Task statement » Repeat all entries below exactly as shown.

Dataset entries »
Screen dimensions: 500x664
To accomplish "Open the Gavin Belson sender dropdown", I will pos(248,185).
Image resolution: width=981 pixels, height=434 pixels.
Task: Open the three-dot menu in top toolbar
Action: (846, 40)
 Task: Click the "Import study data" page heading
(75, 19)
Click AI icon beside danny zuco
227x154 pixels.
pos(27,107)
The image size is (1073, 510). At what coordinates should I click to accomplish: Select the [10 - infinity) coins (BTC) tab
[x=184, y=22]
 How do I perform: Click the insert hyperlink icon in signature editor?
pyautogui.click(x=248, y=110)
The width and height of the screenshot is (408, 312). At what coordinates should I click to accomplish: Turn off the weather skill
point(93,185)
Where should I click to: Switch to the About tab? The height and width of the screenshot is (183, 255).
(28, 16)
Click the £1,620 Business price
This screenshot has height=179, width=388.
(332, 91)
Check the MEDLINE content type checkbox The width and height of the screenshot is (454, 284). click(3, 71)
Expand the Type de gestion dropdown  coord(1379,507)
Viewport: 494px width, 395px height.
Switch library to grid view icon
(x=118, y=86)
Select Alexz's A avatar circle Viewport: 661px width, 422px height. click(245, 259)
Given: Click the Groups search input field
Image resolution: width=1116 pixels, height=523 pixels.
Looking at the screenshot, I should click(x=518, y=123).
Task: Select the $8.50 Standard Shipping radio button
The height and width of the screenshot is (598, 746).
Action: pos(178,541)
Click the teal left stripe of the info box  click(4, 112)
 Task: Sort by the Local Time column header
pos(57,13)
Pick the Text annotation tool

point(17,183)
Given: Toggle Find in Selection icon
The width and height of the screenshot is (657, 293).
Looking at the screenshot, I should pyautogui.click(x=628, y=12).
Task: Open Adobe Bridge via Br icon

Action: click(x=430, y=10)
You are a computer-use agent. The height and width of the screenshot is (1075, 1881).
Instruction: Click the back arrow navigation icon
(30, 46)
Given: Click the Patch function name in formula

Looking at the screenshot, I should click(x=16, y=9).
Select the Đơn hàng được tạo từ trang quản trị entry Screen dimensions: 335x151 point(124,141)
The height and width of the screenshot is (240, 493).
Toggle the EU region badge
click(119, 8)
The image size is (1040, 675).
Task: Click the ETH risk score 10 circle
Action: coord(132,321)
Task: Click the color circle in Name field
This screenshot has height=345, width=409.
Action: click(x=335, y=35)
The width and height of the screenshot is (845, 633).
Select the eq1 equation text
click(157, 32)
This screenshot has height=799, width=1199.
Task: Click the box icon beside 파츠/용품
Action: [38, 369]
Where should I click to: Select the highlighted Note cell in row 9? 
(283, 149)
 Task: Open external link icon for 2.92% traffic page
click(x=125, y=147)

Answer box »
Screen dimensions: 500x664
To accomplish "Open the Gavin Belson sender dropdown", I will pos(248,185).
Image resolution: width=981 pixels, height=434 pixels.
Task: Open the three-dot menu in top toolbar
Action: (846, 40)
 Task: Click the "Import study data" page heading
(75, 19)
Click AI icon beside danny zuco
227x154 pixels.
pos(27,107)
The image size is (1073, 510). At what coordinates should I click to accomplish: Select the [10 - infinity) coins (BTC) tab
[x=184, y=22]
 How do I perform: Click the insert hyperlink icon in signature editor?
pyautogui.click(x=248, y=110)
The width and height of the screenshot is (408, 312). At what coordinates should I click to accomplish: Turn off the weather skill
point(93,185)
Where should I click to: Switch to the About tab? The height and width of the screenshot is (183, 255).
(28, 16)
Click the £1,620 Business price
This screenshot has height=179, width=388.
(332, 91)
Check the MEDLINE content type checkbox The width and height of the screenshot is (454, 284). click(3, 71)
Expand the Type de gestion dropdown  coord(1379,507)
Viewport: 494px width, 395px height.
Switch library to grid view icon
(x=118, y=86)
Select Alexz's A avatar circle Viewport: 661px width, 422px height. click(245, 259)
Given: Click the Groups search input field
Image resolution: width=1116 pixels, height=523 pixels.
Looking at the screenshot, I should click(x=518, y=123).
Task: Select the $8.50 Standard Shipping radio button
The height and width of the screenshot is (598, 746).
Action: pos(178,541)
Click the teal left stripe of the info box  click(4, 112)
 Task: Sort by the Local Time column header
pos(57,13)
Pick the Text annotation tool

point(17,183)
Given: Toggle Find in Selection icon
The width and height of the screenshot is (657, 293).
Looking at the screenshot, I should pyautogui.click(x=628, y=12).
Task: Open Adobe Bridge via Br icon

Action: click(x=430, y=10)
You are a computer-use agent. The height and width of the screenshot is (1075, 1881).
Instruction: Click the back arrow navigation icon
(30, 46)
Given: Click the Patch function name in formula

Looking at the screenshot, I should click(x=16, y=9).
Select the Đơn hàng được tạo từ trang quản trị entry Screen dimensions: 335x151 point(124,141)
The height and width of the screenshot is (240, 493).
Toggle the EU region badge
click(119, 8)
The image size is (1040, 675).
Task: Click the ETH risk score 10 circle
Action: coord(132,321)
Task: Click the color circle in Name field
This screenshot has height=345, width=409.
Action: click(x=335, y=35)
The width and height of the screenshot is (845, 633).
Select the eq1 equation text
click(157, 32)
This screenshot has height=799, width=1199.
Task: Click the box icon beside 파츠/용품
Action: [38, 369]
Where should I click to: Select the highlighted Note cell in row 9? 
(283, 149)
 Task: Open external link icon for 2.92% traffic page
click(x=125, y=147)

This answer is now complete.